Date: December 2015
Project Title: Qualitative & Quantitative Surveys of Pollinators in Vineyards
Principal Investigator(s): Doug Walsh & Rich Zack
Organization: WSU Entomology
Collaborator(s): Courtney Grula, MS Student
Organization: WSU Entomology
Grapes are wind pollinated. Grape blossoms do not produce nectar. Bees in general cannot and do not forage directly on grapes. Honeybees can and will feed on cracked berries in late summer or fall seeking the sugar water in an overripe grape.
Starting in spring and summer 2014 and continuing through this year (2015) we have been actively monitoring endemic bee populations in several specialty crops we produce in central Washington State. In 2014 these crops included juice and wine grapes, hops, and blueberries. In 2015 we added spearmint and peppermint. In 2012 and 2013 we conducted similar studies in fields of alfalfa produced for seed. In our studies in wine grapes we started surveying in early May in 2014 to adhere to Courtney Grula, the graduate student that was conducting the study’s academic schedule. In 2015 we rectified this by commencing our surveys by hiring a temporary time-slip employee in mid-March.
We conduct our surveys with colored bee bowls. The colors we use are white, yellow, and blue. Prior research has demonstrated that these three colors collectively attract a diversity of bees. We conduct these surveys by placing 2 bee bowls of each color in 4 locations for each crop and each crop location is paired with sets of bee bowls placed in a nearby less disturbed (natural, typically riparian?) habitat that has alternative blooming host plants and an open water source. The bee bowls are party cups filled about 1/3 full of liquid for a 24 hr period each week. Tables 1 and 2 below were included in my 2014 report to the grape industry. The bees we capture this summer will be sorted by December.

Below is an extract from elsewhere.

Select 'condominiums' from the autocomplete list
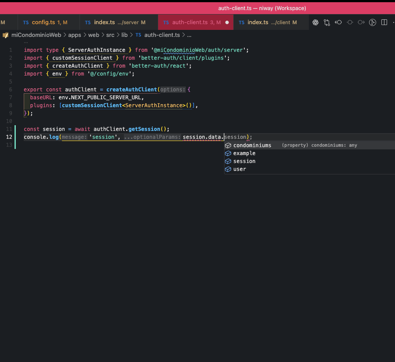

In general honey bee abundance in vineyards is negligible and significantly less than the riparian areas that were surveyed. Halictids were by far the most abundant type of bee captured among the riparian sites in proximity to vineyards. Halictids are typically small to moderate-sized bees and are often metallic in coloration. Our preliminary suspicions are that the preponderance of the halictids we have captured are in the genera Agapostemon. These bees are commonly referred to as “sweat bees” or “metallic green bees.” In prior survey work we have completed in the Walla Walla and Yakima Valleys we have identified 3 or possibly 4 species of Agapostemon. These species, particularly the females are nearly morphologically indistinguishable. It is on my scientific wish list to develop a DNA barcode method to differentiate among these 3 or 4 species using mitochondrial DNA. If the current student I have working on this project gets all the bees collected this summer sorted by January or February she’ll get the honor of developing the DNA barcode for Agapostemon. Otherwise the bees I have in the freezer can wait for the next student in the pipeline to conduct this study. We have preliminary evidence that another small, ground-nesting halictid, Halictus farinosus, is quite abundant as well.
Our conclusions are that bees are in low abundance in most conventional Pacific Northwest vineyards and that pesticide applications would have little or no impact on extant bee populations. The lack of Halictids in vineyard is likely due to the deficit irrigation practices in vineyard. Halictids are primarily soil dwelling and the dry soils in vineyard due to deficit irrigation are not conducive to colonization by soil dwelling bees. All the hopyards surveyed in 2014 were treated with imidacloprid. There was a far greater abundance of halictids in hopyards compared to vineyards. Hops are irrigated much more then vineyards and I speculate that this creates a better nesting habitat in hopyards for halictids then vineyards.